I don't know the Earnshaw Theorem, but I think it does not apply in this case because inside a uniformly charged sphere the electric field goes like E ~ r and not as E ~ 1/r^2.
 
Thanks for the prompt reply. Yeah, I forgot that this is in uniform field, hence the field strength decrease by 1/r rather than 1/r^2.

Suppose if I substitute the proton with a sphere attached by many magnet with the same polarity facing up, and similarly, attach many magnet on the interior surface of the hollow sphere. How would the behaviour change? Would it still be the same? Or would the levitation lose its stability? I am not very sure whether the magnetic field strength decline by 1/r^2 or 1/r in this case...
 
CompuChip said:
The proton will stay in the center of the sphere, because there the electric field is zero.
Isn't the electric field zero inside the entire cavity?
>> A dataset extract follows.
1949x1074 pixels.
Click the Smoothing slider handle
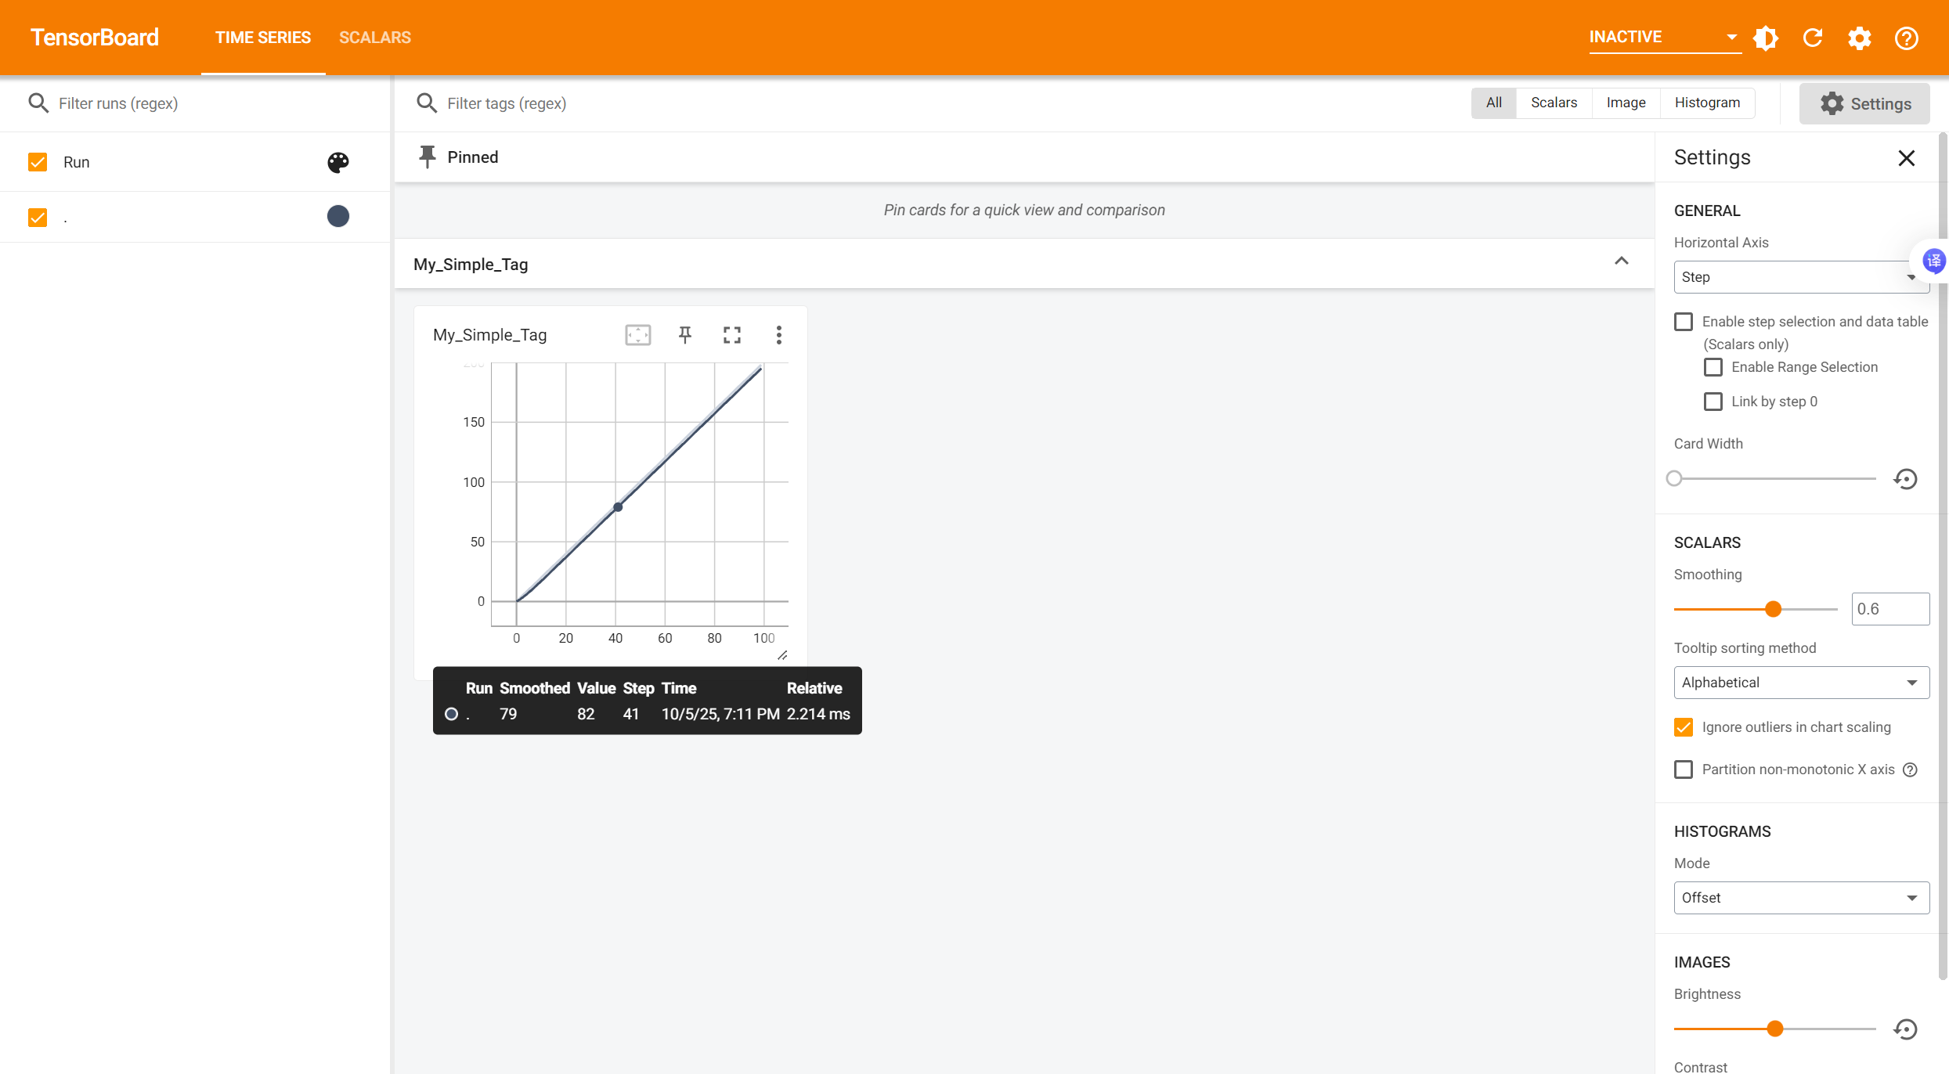[x=1774, y=609]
That would mean, it is not really a 'stable' configuration, in the sense that the proton returns to the center, in case of a small perturbation.
 
I think the electric field will be zero everywhere inside the sphere because it acts like a Faraday cage(try googling this).
 
A.T. said:
Isn't the electric field zero inside the entire cavity? That would mean, it is not really a 'stable' configuration, in the sense that the proton returns to the center, in case of a small perturbation.

You are right, I was thinking solid spheres. If the sphere is hollow the field is zero (apply Gauss's law, no enclosed charge, etc). Still, that is not E ~ 1/r^2 or even E ~ 1/r :-p
 
If you have a hollow conducting sphere (without any apertures), there can be no electric fields within the metal (from the inside surface to the outside surface). This means that there is no net charge inside the hollow sphere. If there is charge on the inside surface of the hollow sphere, there must be free compensating charge inside the hollow sphere. Use Gauss' Law.

If you have a single free proton inside a hollow conducting sphere, the surface image charges will re-arrange to provide suitable image charge (surface image charge density doesn't have to be integer charges, just its integral over the entire 4 pi surface). If the proton is in the center, then it is in quasistable equilibrium. If the proton is off center, it will be accelerated to the wall by the rearranging image charge. Compare this to a free charge proximal to a conducting metal plate. There is an image surface charge whose arrangement is equivalent to a mirror charge behind the conducting plate. There is net attraction.